┌─ PROVIDED INFORMATION

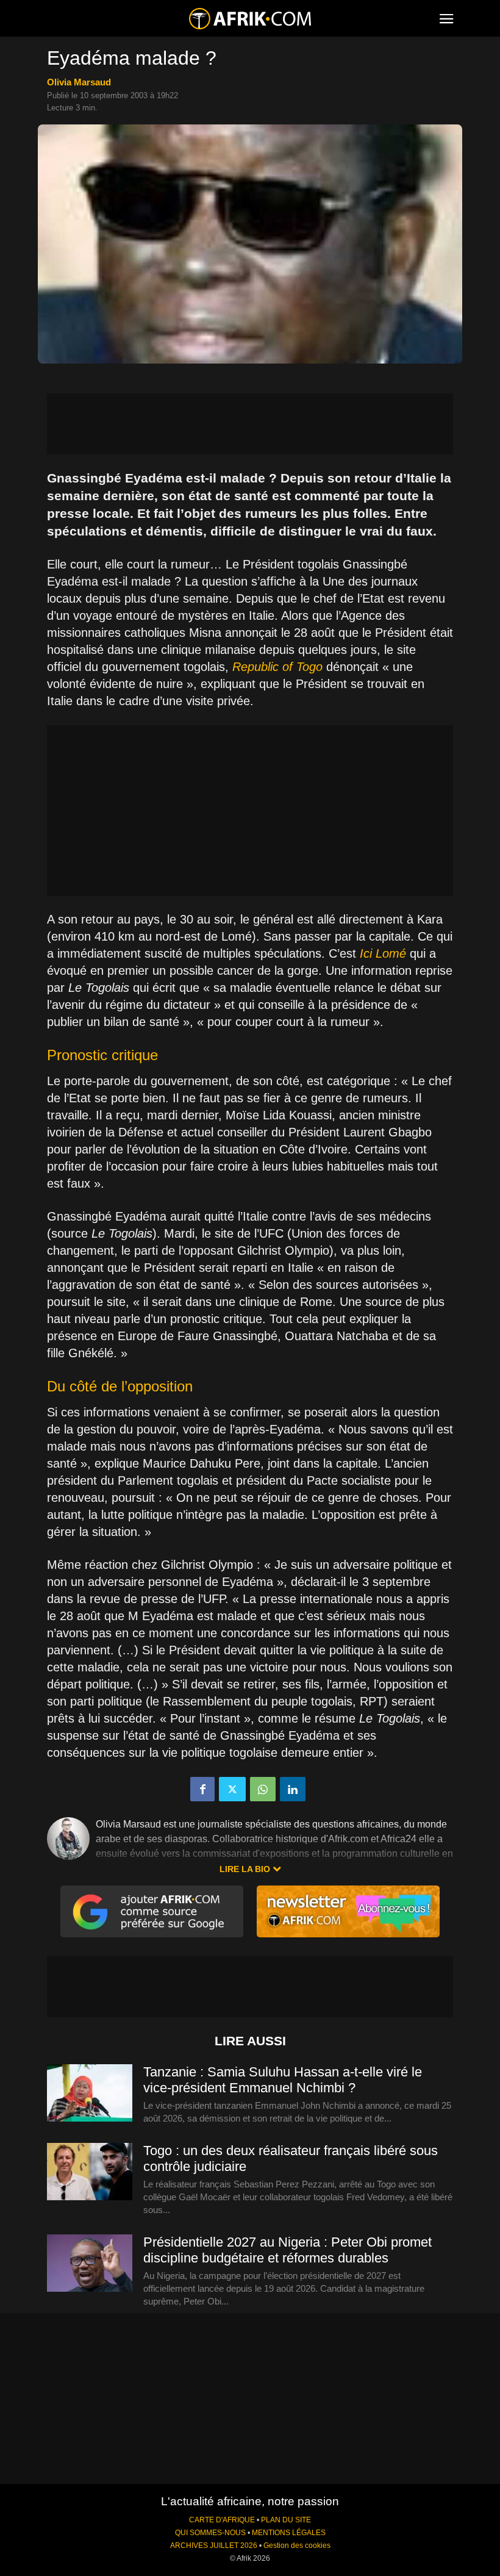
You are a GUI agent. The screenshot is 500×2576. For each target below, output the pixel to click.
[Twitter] (232, 1789)
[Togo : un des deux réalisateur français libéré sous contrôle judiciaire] (89, 2172)
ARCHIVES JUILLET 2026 (213, 2545)
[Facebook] (202, 1789)
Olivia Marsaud (79, 82)
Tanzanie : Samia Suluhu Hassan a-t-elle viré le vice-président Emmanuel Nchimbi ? (282, 2079)
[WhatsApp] (263, 1789)
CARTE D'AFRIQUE (222, 2520)
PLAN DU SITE (286, 2520)
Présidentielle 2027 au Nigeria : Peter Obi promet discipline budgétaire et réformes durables (287, 2250)
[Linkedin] (292, 1789)
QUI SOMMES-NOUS (210, 2532)
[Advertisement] (250, 423)
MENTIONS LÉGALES (289, 2532)
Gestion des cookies (296, 2545)
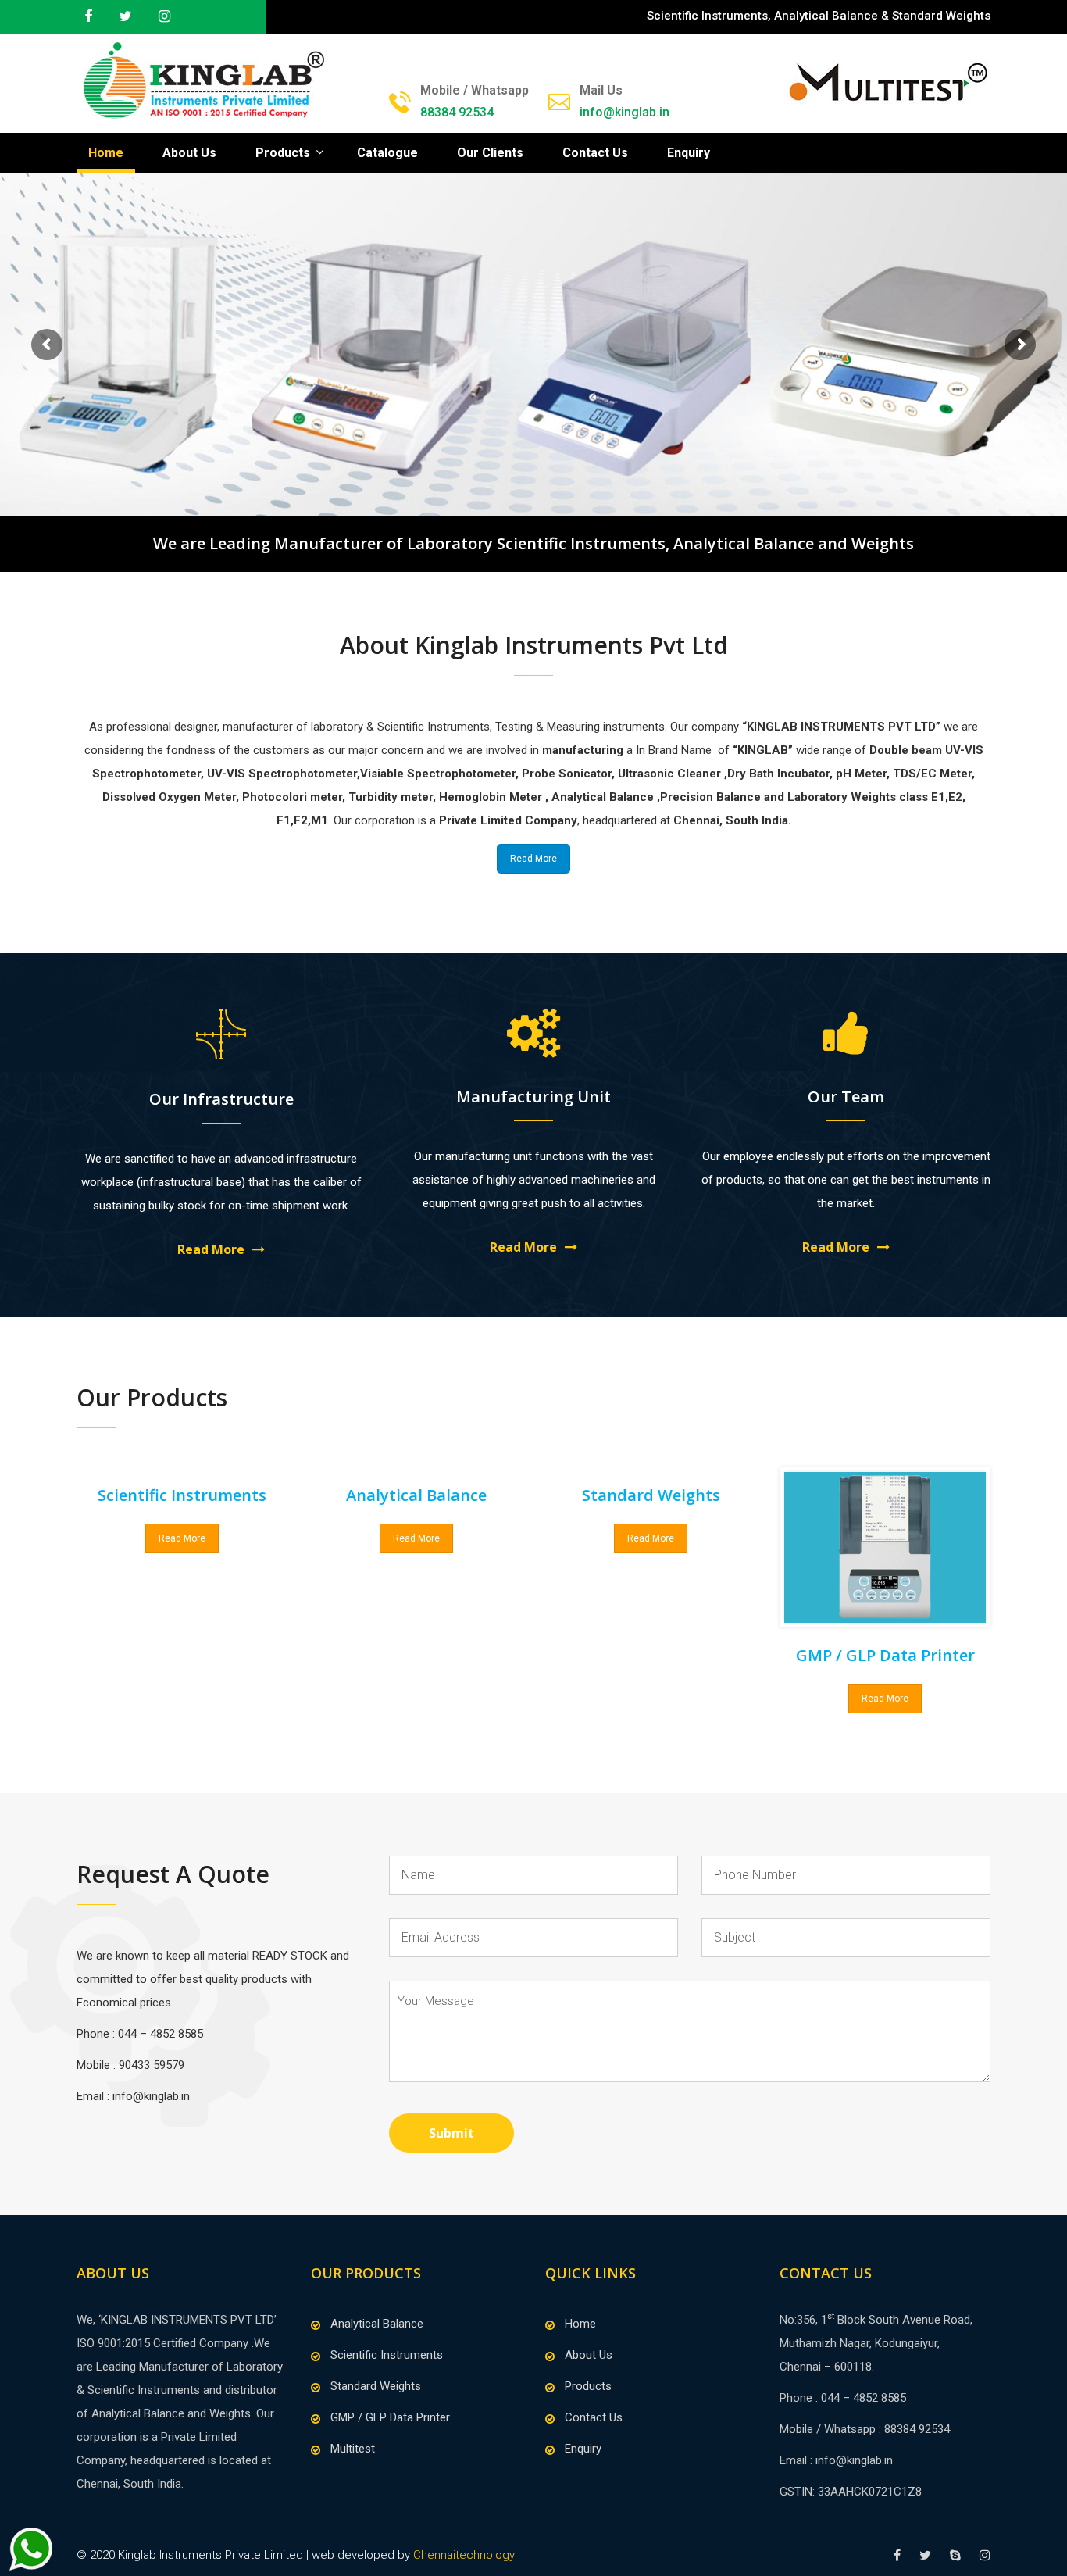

└─

TASK TO COMPLETE: Line by line, print the records above exactly, skipping each picture.

WRITTEN REPLY:
You are a GUI agent. The screenshot is 500×2576. For each target below, output the pixel to click.
[Twitter] (232, 1789)
[Togo : un des deux réalisateur français libéré sous contrôle judiciaire] (89, 2172)
ARCHIVES JUILLET 2026 (213, 2545)
[Facebook] (202, 1789)
Olivia Marsaud (79, 82)
Tanzanie : Samia Suluhu Hassan a-t-elle viré le vice-président Emmanuel Nchimbi ? (282, 2079)
[WhatsApp] (263, 1789)
CARTE D'AFRIQUE (222, 2520)
PLAN DU SITE (286, 2520)
Présidentielle 2027 au Nigeria : Peter Obi promet discipline budgétaire et réformes durables (287, 2250)
[Linkedin] (292, 1789)
QUI SOMMES-NOUS (210, 2532)
[Advertisement] (250, 423)
MENTIONS LÉGALES (289, 2532)
Gestion des cookies (296, 2545)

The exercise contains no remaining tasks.